**Exercise requirements**:
[A] Can you reproduce the blog post from the part that opens with the words containing "Tonight on our" through the words "what's with that?", changing "newscaster" to "reporter"?
[B] What does the blog post say, summed up in two sentences?

**Excerpted passage**:
%%
Once I purchased a self-hypnosis weight loss CD at the fair after watching an entertaining program where members of the audience went on stage and were hypnotized to do some funny stuff. I always fell asleep listening to it, and gave it up after a few weeks, though I could feel a difference in my thinking about dieting. Ugh, hate that word.

Last weekend I purchased Paul McKenna's book "I Can Make You Thin" and included was a self-hypnosis CD. I've been using it faithfully since last Saturday. It is working. I like it because I still can eat what I want, I just eat less. The subliminal messages must be working because I really eat about half what I used to. I guess I'll learn how effective after another week when I weigh myself.

But, here's the best CD I have ever purchased. I'm not sure if you'd call it subliminal messages, but it definitely works for me. It's called "Creative Mind System" by Dr. Jeffrey Thompson. There are two CDs in the set. These CDs were developed around the CREATIVE MIND PATTERN which is present in great artists, inventors, business visionaries, breakthrough thinksrs, advanced meditators, and other highly creative people. The music is soft and soothing and I have started using it when I write and also while I am at work. When I'm writing it helps to put me in that "dream state" which writers crave to live and create the world their characters live in. And at work, it keeps me calm and focused on my projects. I purchased mine through Writer's Digest, but you can learn more by clicking here.

Thanks for stopping by and have a relaxing and productive weekend!

Thursday, January 29, 2009

To Shovel or Not to Shovel....

In my city, there is a law that every homeowner must shovel their walks clear of snow and ice on a daily basis. One of the reasons our city schools are closed tomorrow is that there is so much snow and ice and the sidewalks are not clear so it is too dangerous for children to walk to school. Hmmm. Most of the kids I know are bussed...and usually across town. (But that's another gripe for another day).

Tonight on our local news, a discussion ensured about the liability of the homeowner for not keeping their sidewalks cleared. The newscaster said that a homeowner wouldn't be liable if someone were to be injured because of snow or ice covering their sidewalk...but they could be liable if they did shovel and did a poor job. Now what's with that?
%%
(Records)
%%
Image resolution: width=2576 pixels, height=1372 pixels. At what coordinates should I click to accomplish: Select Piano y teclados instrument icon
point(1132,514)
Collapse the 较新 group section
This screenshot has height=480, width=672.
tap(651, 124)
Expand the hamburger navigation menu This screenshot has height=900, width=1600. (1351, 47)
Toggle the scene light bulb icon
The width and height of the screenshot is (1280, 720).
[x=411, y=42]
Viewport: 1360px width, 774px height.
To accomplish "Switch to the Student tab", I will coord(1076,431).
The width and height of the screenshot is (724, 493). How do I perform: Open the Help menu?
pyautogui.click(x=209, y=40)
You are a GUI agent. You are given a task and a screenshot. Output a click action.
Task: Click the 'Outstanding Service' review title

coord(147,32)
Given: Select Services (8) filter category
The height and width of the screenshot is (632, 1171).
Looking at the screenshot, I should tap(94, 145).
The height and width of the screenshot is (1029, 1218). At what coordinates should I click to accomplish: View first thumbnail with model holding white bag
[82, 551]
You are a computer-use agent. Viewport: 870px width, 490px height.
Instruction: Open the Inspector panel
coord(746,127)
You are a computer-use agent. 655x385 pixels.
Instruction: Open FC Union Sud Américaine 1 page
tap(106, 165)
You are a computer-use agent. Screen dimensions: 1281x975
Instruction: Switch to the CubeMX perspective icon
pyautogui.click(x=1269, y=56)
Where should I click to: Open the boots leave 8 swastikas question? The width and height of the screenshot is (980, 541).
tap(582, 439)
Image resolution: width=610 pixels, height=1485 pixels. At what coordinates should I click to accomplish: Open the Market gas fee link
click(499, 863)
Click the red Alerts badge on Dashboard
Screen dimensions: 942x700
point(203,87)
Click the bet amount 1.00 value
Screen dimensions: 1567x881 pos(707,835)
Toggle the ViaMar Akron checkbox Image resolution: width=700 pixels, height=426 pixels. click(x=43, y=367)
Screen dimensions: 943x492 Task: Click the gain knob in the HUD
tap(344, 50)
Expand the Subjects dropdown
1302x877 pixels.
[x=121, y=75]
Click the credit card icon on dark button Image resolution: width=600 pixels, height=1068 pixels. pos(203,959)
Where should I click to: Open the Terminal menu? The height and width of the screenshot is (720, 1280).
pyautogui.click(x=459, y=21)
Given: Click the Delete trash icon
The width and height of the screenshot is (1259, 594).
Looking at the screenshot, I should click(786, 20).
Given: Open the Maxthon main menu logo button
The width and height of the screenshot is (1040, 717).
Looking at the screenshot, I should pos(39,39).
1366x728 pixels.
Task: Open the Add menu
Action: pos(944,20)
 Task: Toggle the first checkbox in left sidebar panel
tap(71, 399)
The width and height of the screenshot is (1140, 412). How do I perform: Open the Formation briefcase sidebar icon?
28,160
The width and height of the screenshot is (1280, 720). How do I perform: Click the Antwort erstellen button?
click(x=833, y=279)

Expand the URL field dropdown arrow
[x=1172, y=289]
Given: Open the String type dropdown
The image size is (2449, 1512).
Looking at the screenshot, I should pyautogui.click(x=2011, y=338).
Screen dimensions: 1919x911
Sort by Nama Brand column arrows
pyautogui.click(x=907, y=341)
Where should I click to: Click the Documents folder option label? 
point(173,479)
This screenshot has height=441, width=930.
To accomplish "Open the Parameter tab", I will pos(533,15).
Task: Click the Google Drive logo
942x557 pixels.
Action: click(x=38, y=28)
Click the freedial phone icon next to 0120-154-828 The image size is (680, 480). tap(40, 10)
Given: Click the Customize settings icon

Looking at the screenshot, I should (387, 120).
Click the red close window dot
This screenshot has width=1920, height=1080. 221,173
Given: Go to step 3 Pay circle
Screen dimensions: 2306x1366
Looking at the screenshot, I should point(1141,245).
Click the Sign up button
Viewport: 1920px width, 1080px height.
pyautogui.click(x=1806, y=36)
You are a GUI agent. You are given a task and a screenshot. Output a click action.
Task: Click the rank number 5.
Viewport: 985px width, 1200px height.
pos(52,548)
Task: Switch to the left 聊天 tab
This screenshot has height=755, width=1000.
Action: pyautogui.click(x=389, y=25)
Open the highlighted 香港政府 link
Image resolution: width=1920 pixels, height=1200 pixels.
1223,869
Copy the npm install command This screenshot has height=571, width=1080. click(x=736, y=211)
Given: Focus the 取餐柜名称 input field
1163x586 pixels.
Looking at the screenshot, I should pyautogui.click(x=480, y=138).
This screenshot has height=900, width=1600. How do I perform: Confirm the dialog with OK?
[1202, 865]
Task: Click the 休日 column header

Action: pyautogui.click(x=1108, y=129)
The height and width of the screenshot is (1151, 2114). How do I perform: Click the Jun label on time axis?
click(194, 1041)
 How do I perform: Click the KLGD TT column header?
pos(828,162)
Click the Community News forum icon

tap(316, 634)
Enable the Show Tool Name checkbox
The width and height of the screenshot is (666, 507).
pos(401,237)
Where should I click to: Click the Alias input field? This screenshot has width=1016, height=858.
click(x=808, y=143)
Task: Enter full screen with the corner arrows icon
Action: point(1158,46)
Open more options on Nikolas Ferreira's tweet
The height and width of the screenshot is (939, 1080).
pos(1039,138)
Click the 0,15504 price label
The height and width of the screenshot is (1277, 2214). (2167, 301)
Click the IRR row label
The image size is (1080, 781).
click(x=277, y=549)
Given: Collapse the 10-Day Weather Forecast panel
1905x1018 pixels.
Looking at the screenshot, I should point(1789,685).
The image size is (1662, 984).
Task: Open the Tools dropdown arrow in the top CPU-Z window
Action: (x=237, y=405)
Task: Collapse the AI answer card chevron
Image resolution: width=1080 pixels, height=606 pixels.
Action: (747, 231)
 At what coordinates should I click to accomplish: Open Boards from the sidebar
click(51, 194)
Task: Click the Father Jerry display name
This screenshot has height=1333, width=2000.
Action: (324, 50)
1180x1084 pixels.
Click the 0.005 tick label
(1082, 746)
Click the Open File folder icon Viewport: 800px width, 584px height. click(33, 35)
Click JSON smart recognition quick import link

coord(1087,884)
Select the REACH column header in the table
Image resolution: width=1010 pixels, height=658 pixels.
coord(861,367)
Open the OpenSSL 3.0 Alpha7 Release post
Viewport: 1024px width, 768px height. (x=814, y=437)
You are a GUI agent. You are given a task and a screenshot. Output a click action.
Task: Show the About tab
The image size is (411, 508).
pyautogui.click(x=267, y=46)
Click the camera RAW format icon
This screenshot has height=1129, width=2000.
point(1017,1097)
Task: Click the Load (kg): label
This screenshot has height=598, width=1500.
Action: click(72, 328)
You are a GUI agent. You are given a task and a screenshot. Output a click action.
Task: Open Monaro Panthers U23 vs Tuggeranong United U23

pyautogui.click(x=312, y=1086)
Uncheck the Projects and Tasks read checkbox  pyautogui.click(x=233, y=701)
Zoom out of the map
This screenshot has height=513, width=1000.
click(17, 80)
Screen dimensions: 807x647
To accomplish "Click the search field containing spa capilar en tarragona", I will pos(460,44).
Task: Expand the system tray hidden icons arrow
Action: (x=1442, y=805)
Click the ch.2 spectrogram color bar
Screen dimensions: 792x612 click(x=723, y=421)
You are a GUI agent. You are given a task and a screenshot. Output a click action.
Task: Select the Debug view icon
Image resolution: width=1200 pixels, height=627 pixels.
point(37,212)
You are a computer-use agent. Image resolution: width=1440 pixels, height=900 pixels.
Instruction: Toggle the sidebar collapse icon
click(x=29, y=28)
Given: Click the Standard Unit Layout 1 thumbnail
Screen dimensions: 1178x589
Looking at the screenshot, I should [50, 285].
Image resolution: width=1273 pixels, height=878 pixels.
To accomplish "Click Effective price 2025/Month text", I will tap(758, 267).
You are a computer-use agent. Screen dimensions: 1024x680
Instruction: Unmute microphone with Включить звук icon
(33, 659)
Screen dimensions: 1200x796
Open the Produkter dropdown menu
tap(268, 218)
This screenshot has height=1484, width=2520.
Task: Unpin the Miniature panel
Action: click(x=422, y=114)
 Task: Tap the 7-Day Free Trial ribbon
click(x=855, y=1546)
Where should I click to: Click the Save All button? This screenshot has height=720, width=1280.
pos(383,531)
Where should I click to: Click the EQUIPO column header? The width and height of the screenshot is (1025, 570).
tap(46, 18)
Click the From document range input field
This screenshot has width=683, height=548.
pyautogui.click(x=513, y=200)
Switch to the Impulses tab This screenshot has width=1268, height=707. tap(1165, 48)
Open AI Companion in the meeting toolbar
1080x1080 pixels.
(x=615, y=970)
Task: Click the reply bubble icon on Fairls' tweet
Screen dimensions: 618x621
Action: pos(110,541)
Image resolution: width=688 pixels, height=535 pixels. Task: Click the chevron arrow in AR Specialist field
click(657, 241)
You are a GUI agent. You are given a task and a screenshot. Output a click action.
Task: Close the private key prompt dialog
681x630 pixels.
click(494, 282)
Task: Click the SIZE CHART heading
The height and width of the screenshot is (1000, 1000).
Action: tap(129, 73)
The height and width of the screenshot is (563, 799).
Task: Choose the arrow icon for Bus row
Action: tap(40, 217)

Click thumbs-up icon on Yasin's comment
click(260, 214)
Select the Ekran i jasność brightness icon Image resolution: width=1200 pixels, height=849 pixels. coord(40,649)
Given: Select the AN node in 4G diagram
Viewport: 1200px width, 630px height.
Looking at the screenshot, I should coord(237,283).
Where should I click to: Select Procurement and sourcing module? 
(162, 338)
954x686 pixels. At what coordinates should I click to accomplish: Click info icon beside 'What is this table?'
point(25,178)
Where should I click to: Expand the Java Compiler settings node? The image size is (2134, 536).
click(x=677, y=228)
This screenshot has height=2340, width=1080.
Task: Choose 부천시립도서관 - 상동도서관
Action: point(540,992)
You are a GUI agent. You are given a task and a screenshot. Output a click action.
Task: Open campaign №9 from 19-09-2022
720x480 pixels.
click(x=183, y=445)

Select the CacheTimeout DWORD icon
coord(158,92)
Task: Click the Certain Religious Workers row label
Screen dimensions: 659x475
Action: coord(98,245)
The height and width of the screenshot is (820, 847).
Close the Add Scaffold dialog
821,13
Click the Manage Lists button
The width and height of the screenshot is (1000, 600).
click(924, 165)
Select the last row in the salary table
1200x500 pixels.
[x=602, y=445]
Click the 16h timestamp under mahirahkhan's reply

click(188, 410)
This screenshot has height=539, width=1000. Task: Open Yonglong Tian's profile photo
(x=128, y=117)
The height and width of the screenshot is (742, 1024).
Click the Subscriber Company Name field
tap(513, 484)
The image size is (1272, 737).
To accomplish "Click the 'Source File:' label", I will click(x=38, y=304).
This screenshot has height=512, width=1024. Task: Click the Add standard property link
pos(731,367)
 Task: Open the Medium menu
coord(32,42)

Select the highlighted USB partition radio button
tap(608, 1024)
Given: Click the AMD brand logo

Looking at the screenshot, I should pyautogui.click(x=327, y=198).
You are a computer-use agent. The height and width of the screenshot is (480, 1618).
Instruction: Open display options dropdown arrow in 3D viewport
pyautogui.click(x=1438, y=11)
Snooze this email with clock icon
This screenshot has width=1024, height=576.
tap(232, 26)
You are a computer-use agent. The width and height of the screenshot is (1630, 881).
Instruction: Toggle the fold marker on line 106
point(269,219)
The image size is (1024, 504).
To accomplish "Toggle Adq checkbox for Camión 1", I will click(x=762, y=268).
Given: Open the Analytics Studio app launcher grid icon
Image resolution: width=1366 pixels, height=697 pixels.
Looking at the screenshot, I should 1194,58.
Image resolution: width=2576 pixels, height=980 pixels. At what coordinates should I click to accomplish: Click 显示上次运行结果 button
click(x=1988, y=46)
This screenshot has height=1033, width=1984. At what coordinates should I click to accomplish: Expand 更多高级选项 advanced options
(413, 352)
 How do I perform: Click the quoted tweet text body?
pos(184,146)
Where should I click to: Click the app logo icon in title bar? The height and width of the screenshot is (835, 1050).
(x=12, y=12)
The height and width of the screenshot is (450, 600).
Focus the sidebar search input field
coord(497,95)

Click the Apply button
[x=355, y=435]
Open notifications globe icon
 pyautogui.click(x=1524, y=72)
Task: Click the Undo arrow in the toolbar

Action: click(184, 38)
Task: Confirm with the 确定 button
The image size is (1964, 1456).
%%
**Completed exercise**:
[A]
Tonight on our local news, a discussion ensured about the liability of the homeowner for not keeping their sidewalks cleared. The reporter said that a homeowner wouldn't be liable if someone were to be injured because of snow or ice covering their sidewalk...but they could be liable if they did shovel and did a poor job. Now what's with that?

[B] The writer has used self-hypnosis CDs for weight loss, including one from Paul McKenna's book that has cut the writer's eating to about half, and calls Dr. Jeffrey Thompson's "Creative Mind System" the best CD ever purchased because it helps with writing and keeps the writer calm and focused at work. A later entry notes that the city requires homeowners to shovel their walks daily, yet a local newscaster said homeowners would not be liable for injuries caused by snow or ice on their sidewalks but could be liable if they shoveled and did a poor job.